WORK TO DO →
• 1. In the editorial about Kumho Asiana on Saipan, what is the dollar value of the major building project planned for the Lau Lau Bay Golf Resort?
• 2. Pick up the editorial about Kumho Asiana on Saipan after its final sentence and write the next paragraph.

DOCUMENT SECTION →
++++++++++
Kumho does it again
First Asiana steps up to the plate and brings in a major airline presence with many available seats from a desirable market. Then they bought a golf resort. Now Kumho Asiana has brought 160 business executives here to show them what they are doing on Saipan and what the investment climate is like here. Some of the business leaders they brought are from Kumho’s 30 plus subsidiary companies. Other possible investors representing large independent companies were in attendance as well. The group got to tour our historic sites as well as some other tourist draws and got to play some golf in addition to attending investment conferences.
While it is nice to treat employees, interested investors and partners to a relaxing vacation on Saipan, this event may do far more than that in the long run. We are all aware that Kumho has some exciting plans for the Lau Lau Bay Golf Resort including a major 100 million dollar building project and other site improvements. It will certainly be to our advantage if other, like-minded investors from other Korean companies likewise begin to think about projects here in the Marinas. Rota and Tinian resorts come to mind as well as Lau Lau and other projects on Saipan.
Just the exposure of those 160 executives to our beautiful island and it’s laid back lifestyle may bring them and their families back for more and may cause them to sing the praises of Saipan and the Marianas as a tourist destination for those people in their companies seeking R&R. Let’s hope so.
++++++++++
PROVIDED DATA →

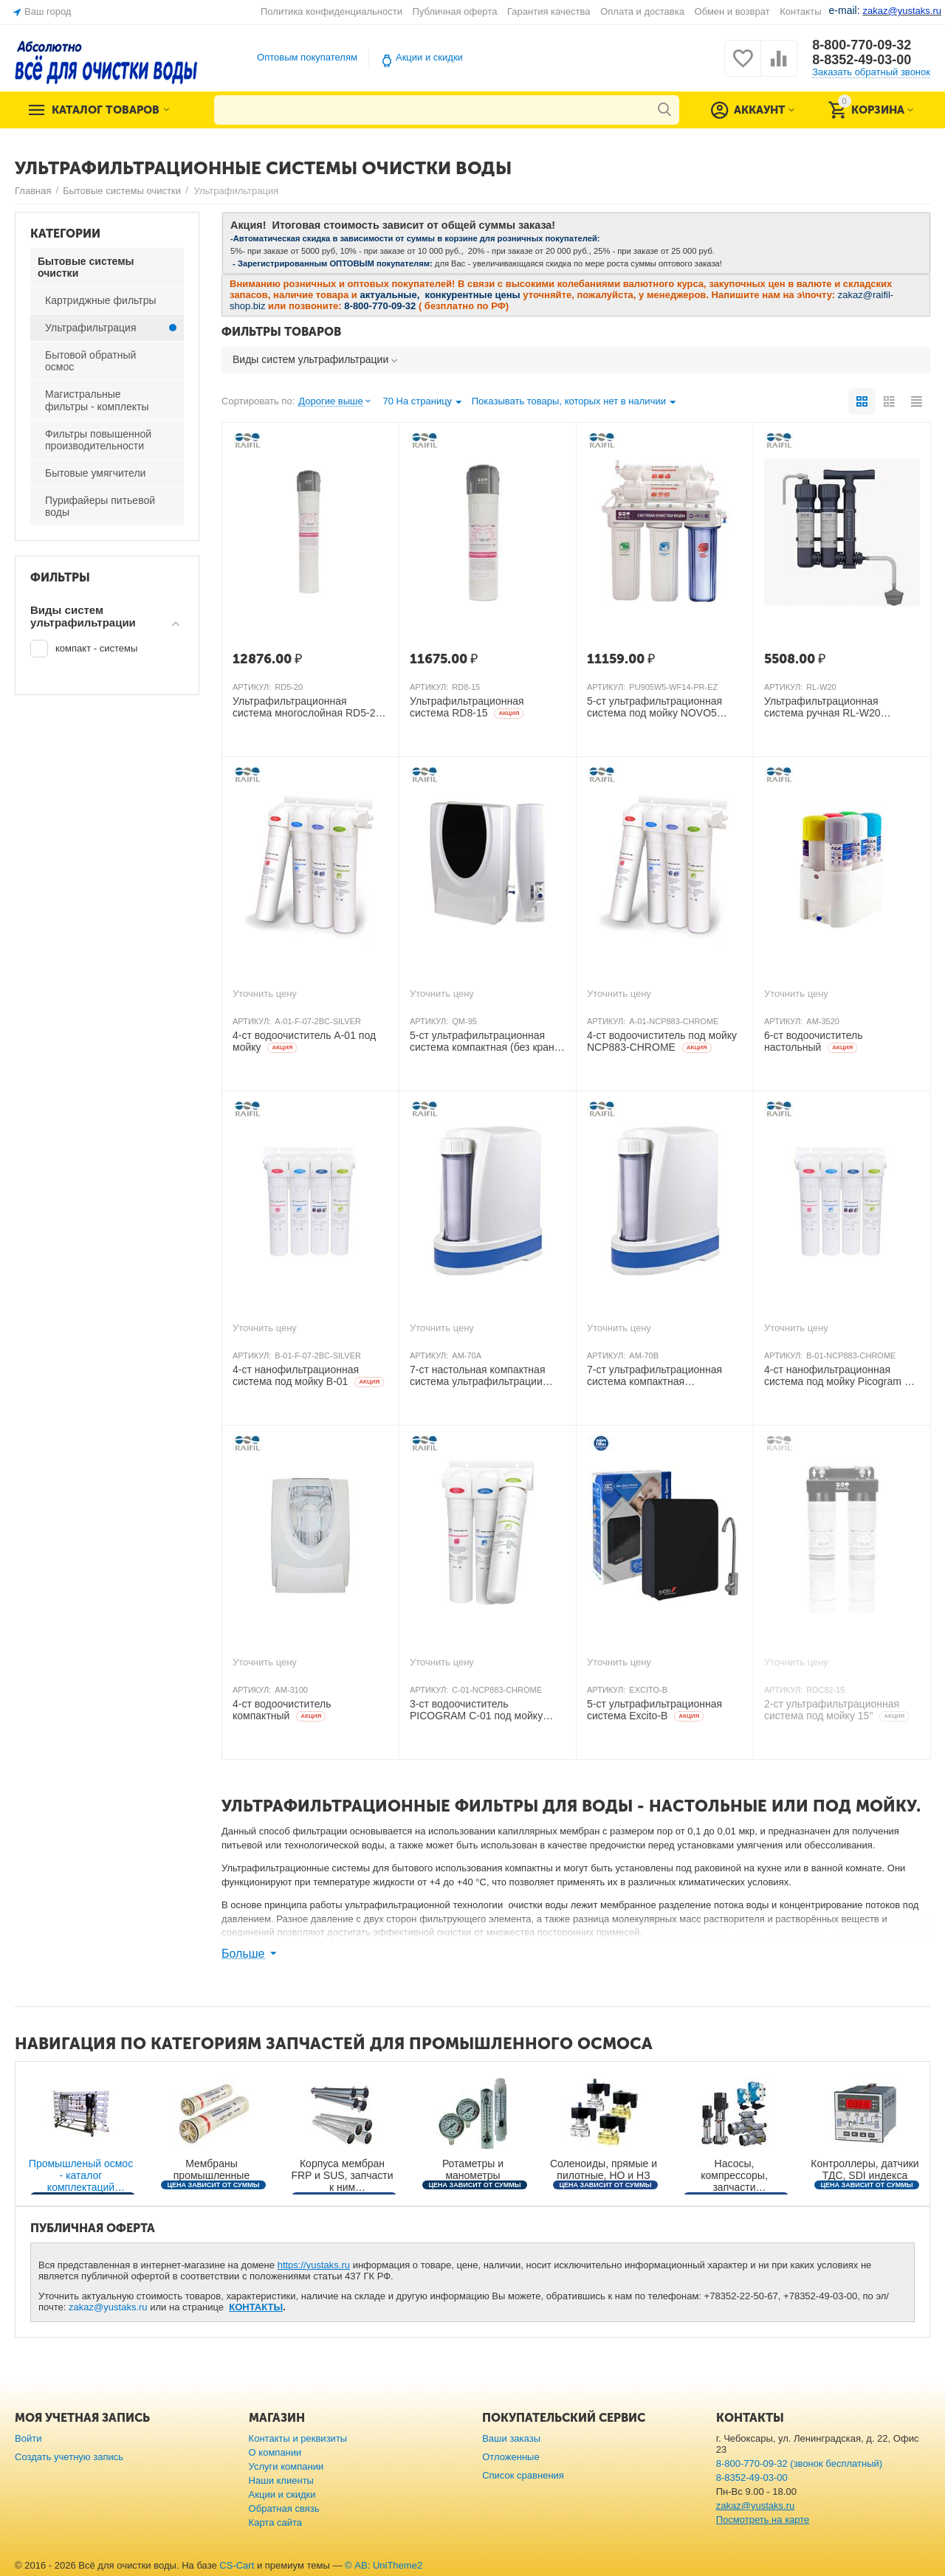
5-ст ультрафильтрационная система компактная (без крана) (486, 1041)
++++++++++
EXPECTED OUTPUTS →
• 1. 100 million dollars

• 2.
It is important that we, as a community, show our support for major projects like this. We have much to offer in the way of tourist oriented investment opportunities. Other opportunities abound also, but a major component of the decision making process for these individuals and these powerhouse companies is a sense that we are behind them and will support their endeavors. Our government can help by ‘greasing the skids’ of the permitting and leasing processes to see that those processes move along in a timely manner. We need to protect our environment, move cautiously to protect our long term public land holdings and make sure that proposed development in harmony with the Saipan and Marianas image. We do not need to drag our feet or cause lengthy delays to accomplish these important functions.
Lets see to it that their Lau Lau project gets the support it needs, public and private. Doing so may give us the chance to approve or disapprove other high value projects in the future.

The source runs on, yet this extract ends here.